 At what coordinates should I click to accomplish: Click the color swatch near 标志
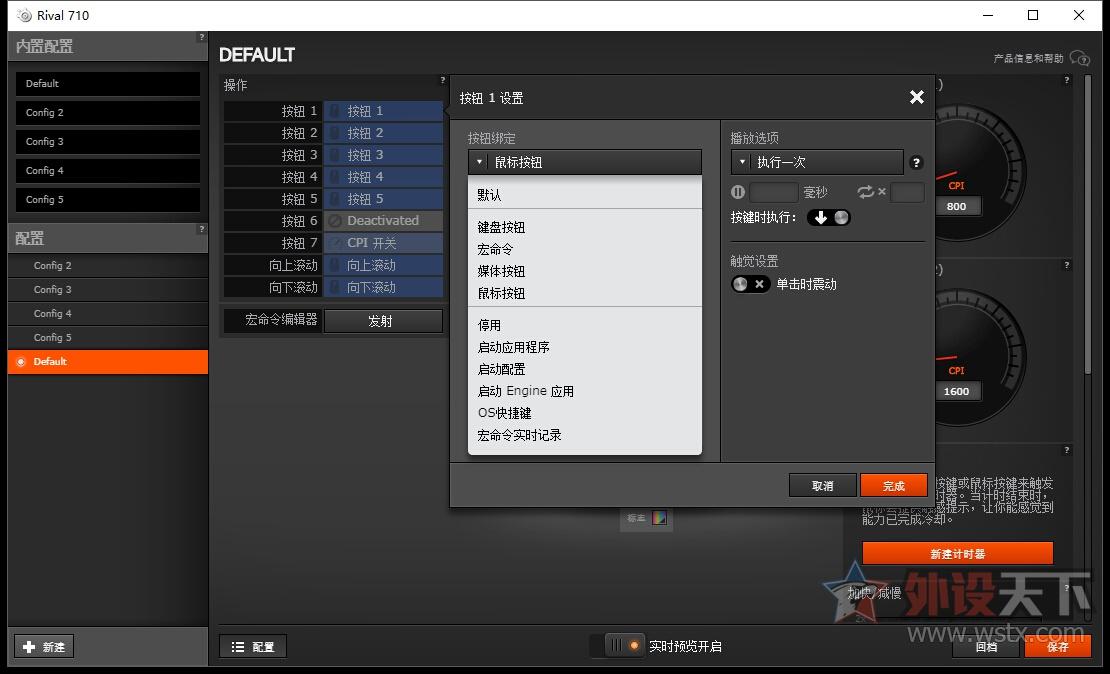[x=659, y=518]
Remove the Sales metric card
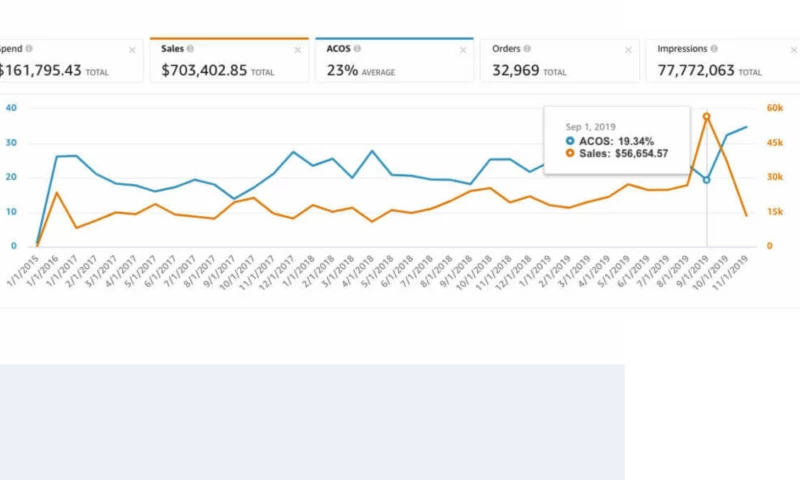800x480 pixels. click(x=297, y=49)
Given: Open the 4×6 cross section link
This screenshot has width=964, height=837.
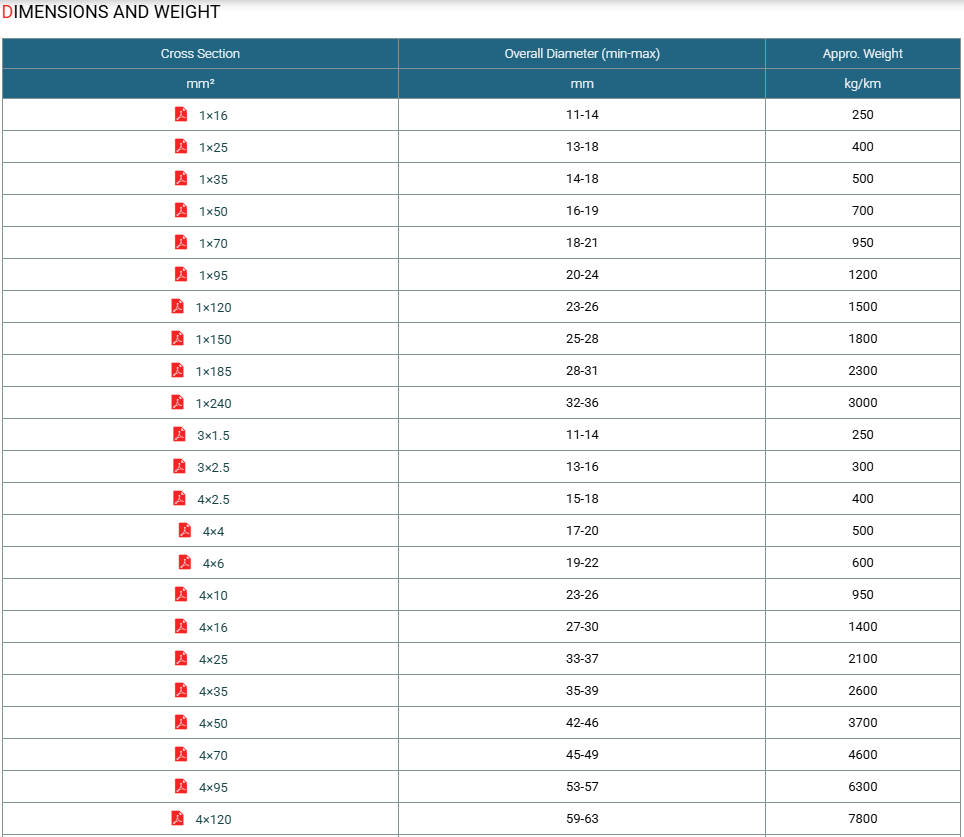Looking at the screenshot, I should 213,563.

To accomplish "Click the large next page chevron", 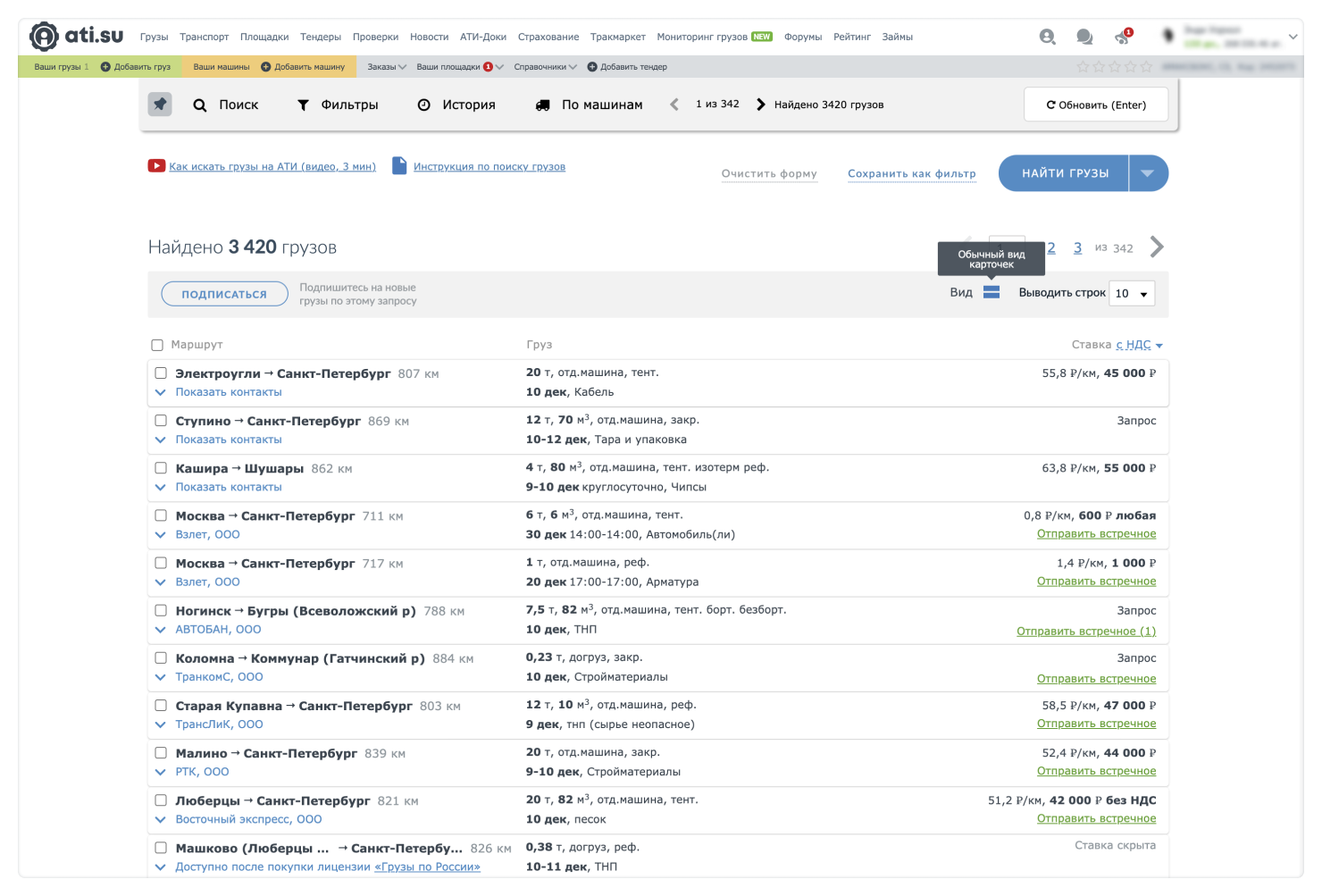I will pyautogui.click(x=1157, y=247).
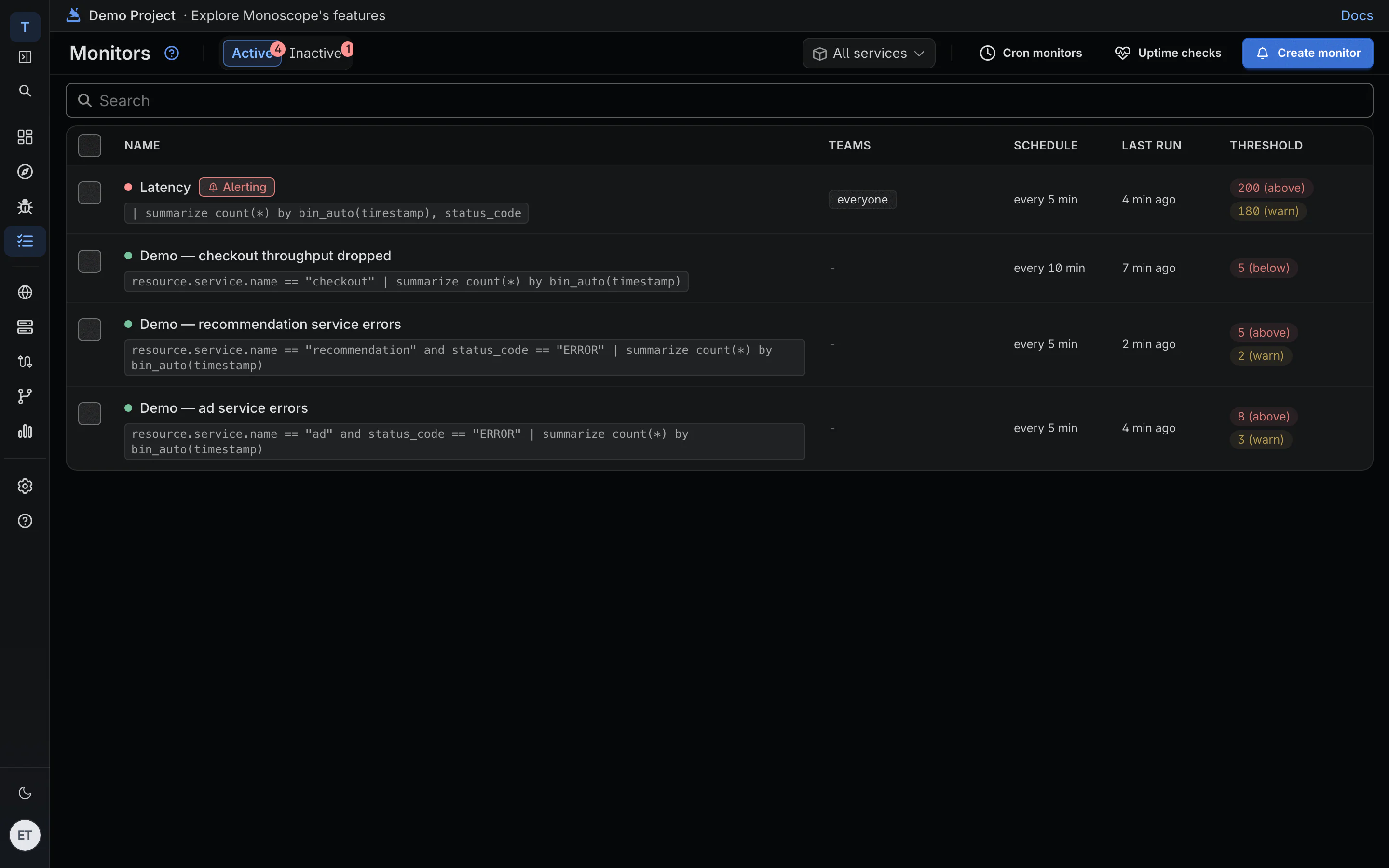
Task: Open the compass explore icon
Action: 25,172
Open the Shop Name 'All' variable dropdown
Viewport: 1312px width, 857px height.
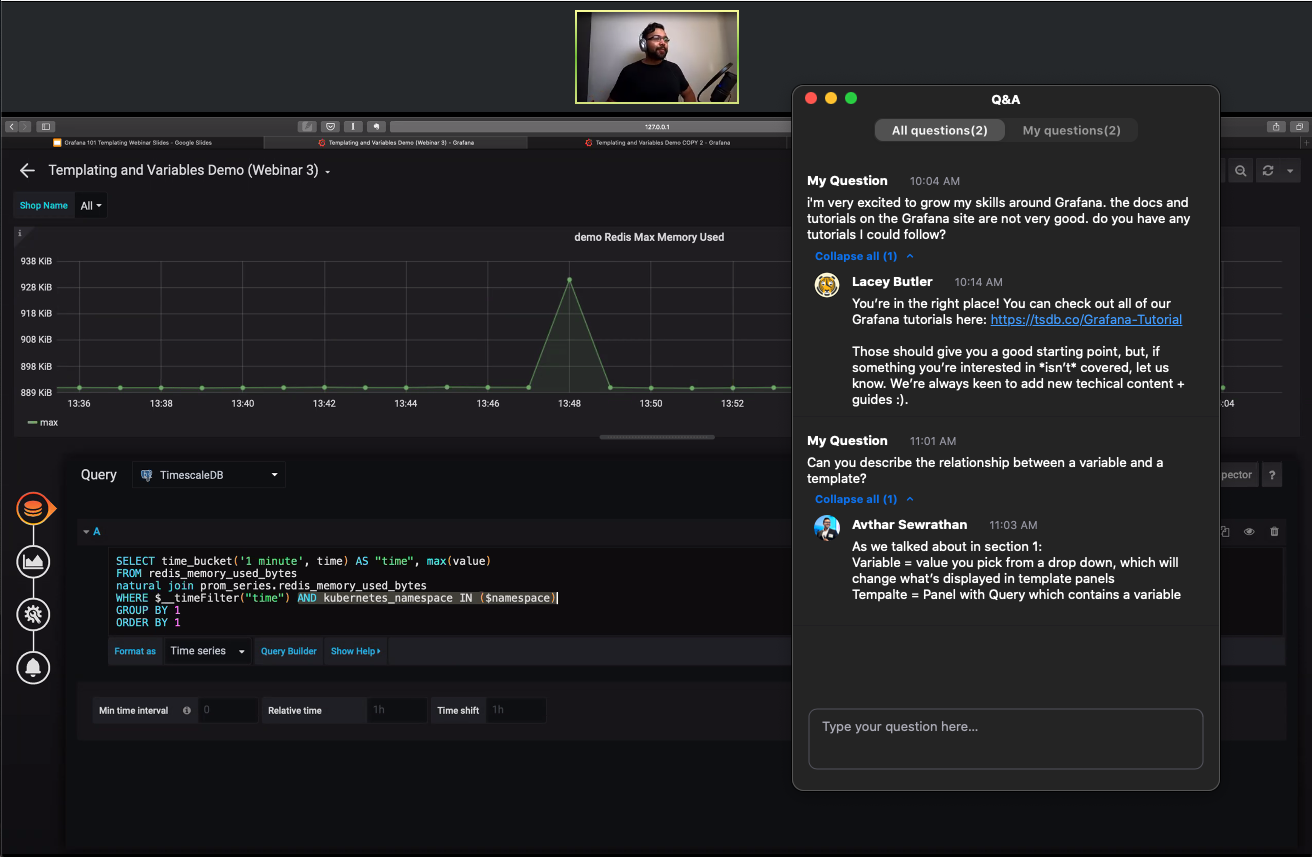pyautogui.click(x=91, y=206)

####################

PROBLEM STATEMENT -> Word for word, restate only the lines from the one bearing "Open the Shop Name 'All' variable dropdown" through the final line of the listing, inclusive, with no pictures.

ANSWER AREA ->
Open the Shop Name 'All' variable dropdown
Viewport: 1312px width, 857px height.
pyautogui.click(x=91, y=206)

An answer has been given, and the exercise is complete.